Take twitter as an example.

Each time I find a new profile to follow, twitter recommends other people for me that I might be interested in looking at as well. This often leads me on interesting journeys as I click from link to link, looking for people who I might want to add to my network.

This has left me wondering why we don’t have a tool like this for kids.

While I certainly don’t have the the coding experience to do this, I’m wondering if anyone else in my network might.

This is what I’m thinking:

We need a recommendation engine for students that would help them find other students around the world that they can learn with. This might have a number of different looks to it, but a simple one would be to set up a website that is sitting on the code to bring kids together. For example, a teacher might sign up his / her class on this site, getting a password back of some kind. They would then have their students add the URLs of their blogs to this site, using the password they were sent to cut down on spam. The sign up process could be very quick and clean, asking students a few questions about their age, geographic location, interests, etc. Simple google form stuff. But as well as this, the website could have some code that would suck at the tags that the person uses on their blog, creating a database of information.

Once this site has been populated by people of different ages, locations and interests, it becomes useful. After signing in, students would be able to find others to connect with around the world based on a number of things. They could search for people in their geographic area (or a completely different area “I’m interested in Africa, I wonder how many student bloggers out there my age I can find to connect with), they could find people based on how they answered the initial interest survey, they could find people based on the tags they have been using on their blogs (“I’m looking for someone writing about music”) or the website could recommend people for them to follow based on the information it has collected.
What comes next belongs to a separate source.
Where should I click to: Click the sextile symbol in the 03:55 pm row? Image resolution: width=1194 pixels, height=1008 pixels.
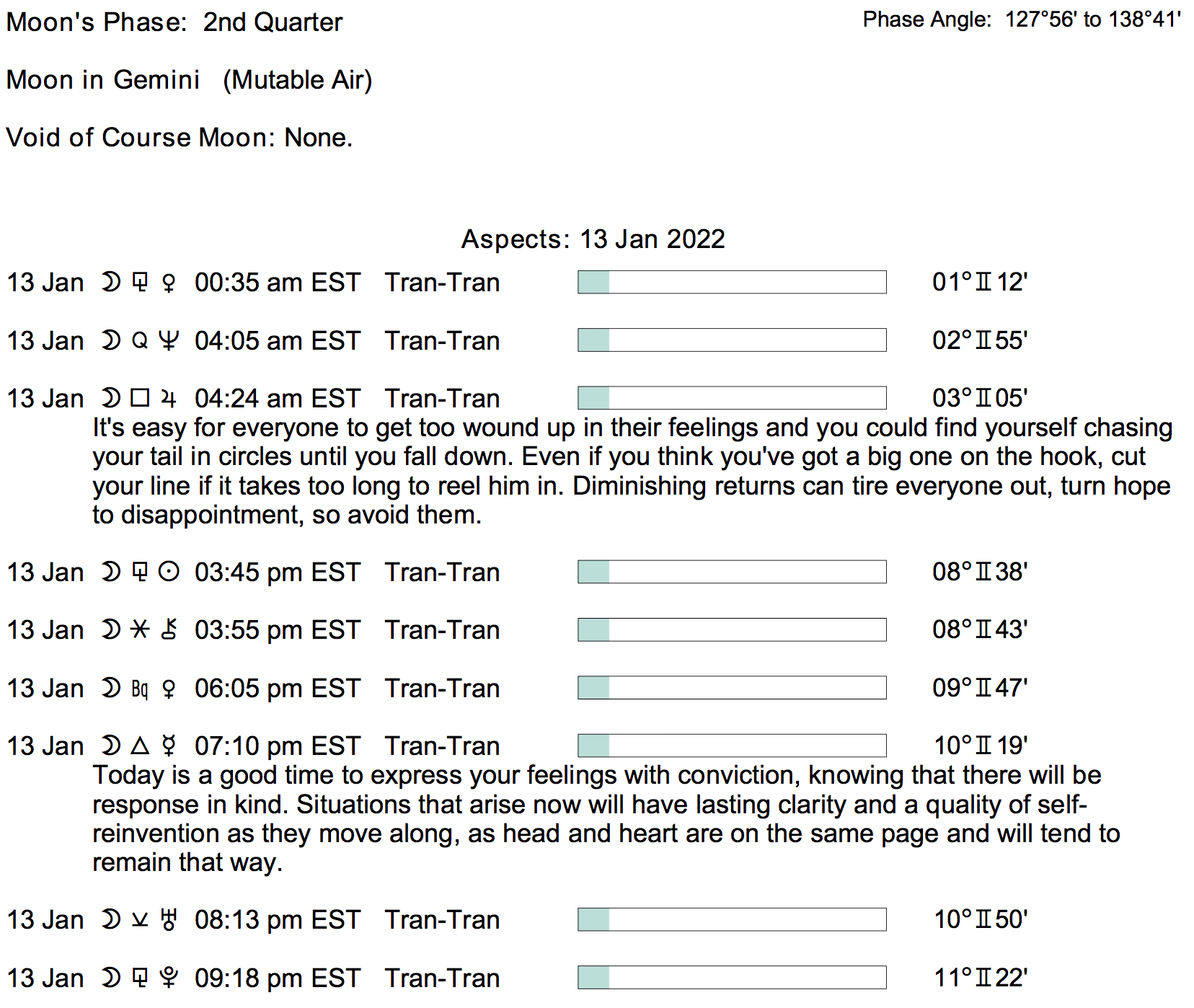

For example, the site could find students who are using similar tags in their writing or who have similar interests.

The site could also recommend people for you to follow based on holes it sees in your network. (“I notice you are following few people from south east Asia, here are some possibilities for you.”) Doing this with blogs might be a place to start, but the site could also grow to include twitter feeds, flickr accounts, etc.

The entire idea behind this site would be to help students forge connections with other learners around the world, to help them become more globalized in their thinking about issues. Too often, blogging and learning networks for students only consist of people in their classroom or of people their teacher can make connections with, this type of space would help that process to become much easier.

Thoughts?

Anyone have any ideas about putting something like this together? I’m willing to donate the webspace if other people can help out with the coding.